Vietnam veteran Ray Hicks gets conned into helping his buddy John Converse smuggle some heroin, only to wind up on the lam with John's wife when the deal goes sour. Written by
Alan Sepinwall <firstname.lastname@example.org>
Very depressing but powerful anti-war tale, despite being occasionally muddled
1978 saw the release of many anti-Vietnam films. While both "Coming Home" and "The Deer Hunter" were big successes commercially and critically, "Who'll Stop the Rain" was unfortunately overlooked for some reason, which is a shame.
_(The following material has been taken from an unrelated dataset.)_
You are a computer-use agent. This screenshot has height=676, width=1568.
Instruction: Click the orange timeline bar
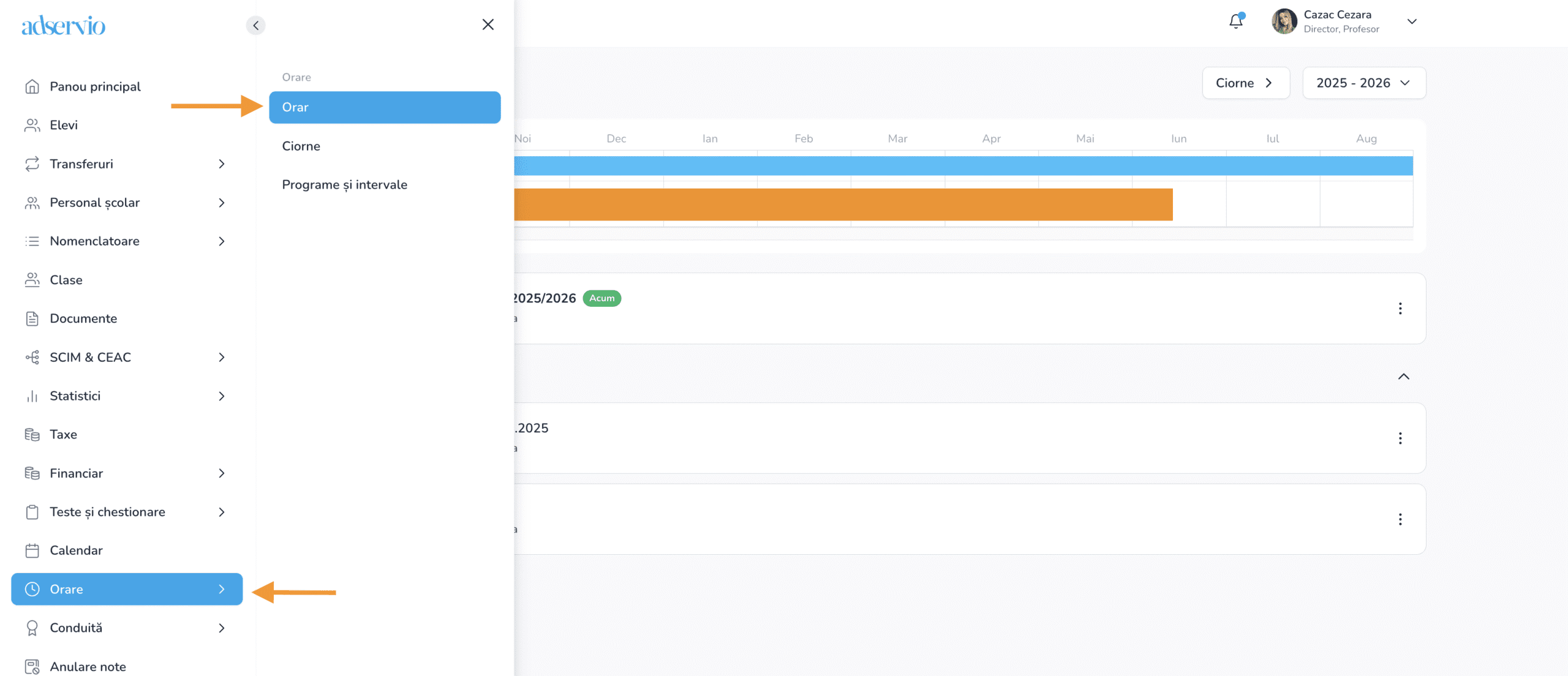coord(843,205)
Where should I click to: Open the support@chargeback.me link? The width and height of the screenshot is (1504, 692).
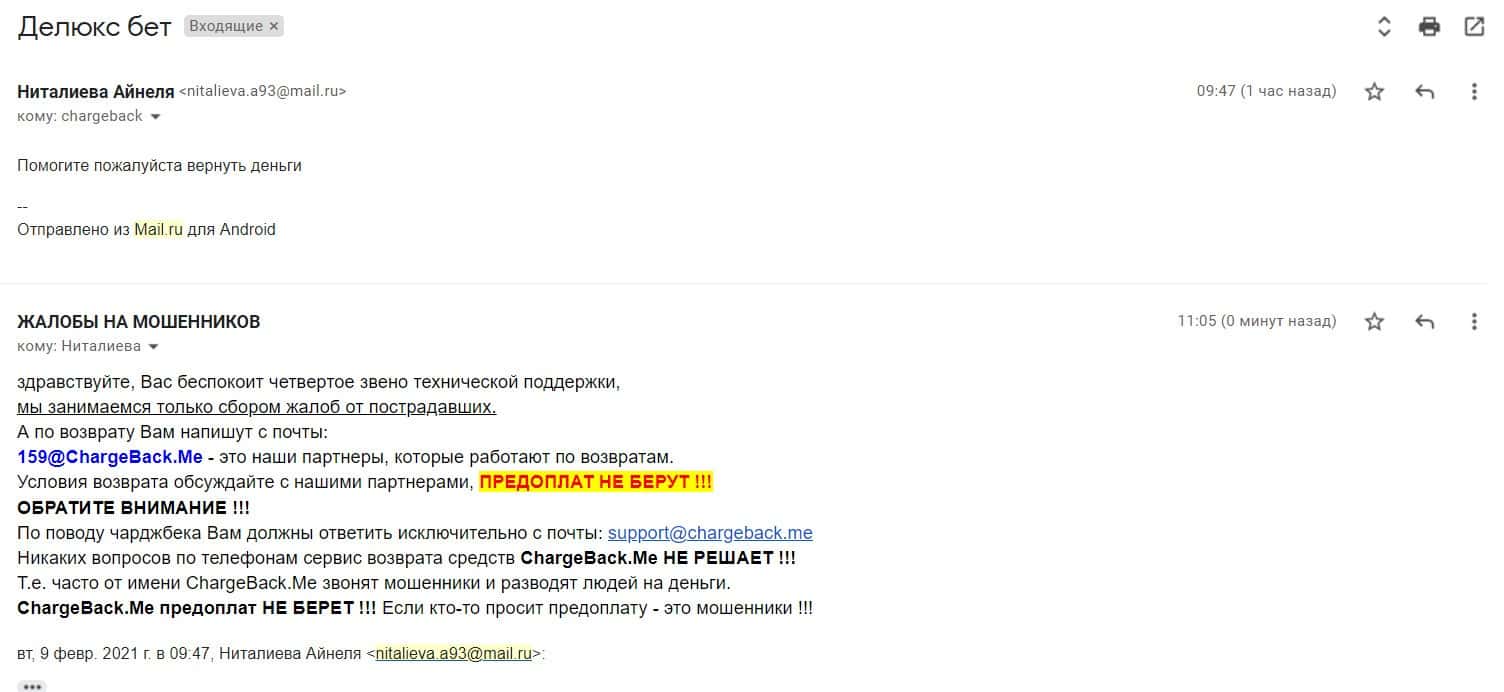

Despite being set in America and marketed originally as an action thriller, its an effective portrayal of the mental strain of veterans returning from the horrific war. Its not completely successful - occasionally the screenplay is a bit muddled and sometimes the treatment of such disturbing material is too genteel. Still, the story is so compelling it manages to nail its point home by the end. The conclusion in particular is downbeat to the point of sheer nihilism.
What makes the film work so well, in addition to a good script, is the acting. All around, the entire cast gives fantastic performances. There's not a single weak note in the ensemble. Nick Nolte, an often ridiculed performer, shows he can be a remarkably powerful actor if he applies himself. Tuesday Weld is not as glamorous as she usually is, which helps her create one of her most compelling roles. Michael Moriarty is good also as the morally ambiguous character who manages to be sympathetic by the end. The villains in the cast are all unlikable but also well developed, especially the two thugs who show signs of changing their hearts. The direction by Karel Reisz isn't anything masterful on an aesthetic level, but it definitely gets the job done. "Who'll Stop the Rain" is a powerful and intelligent film, a kind of movie that would only be released by a mainstream studio in the 70s and would be extinct in the next decade of American cinema being overrun and dumbed down by Jerry Bruckenheimer. (8/10)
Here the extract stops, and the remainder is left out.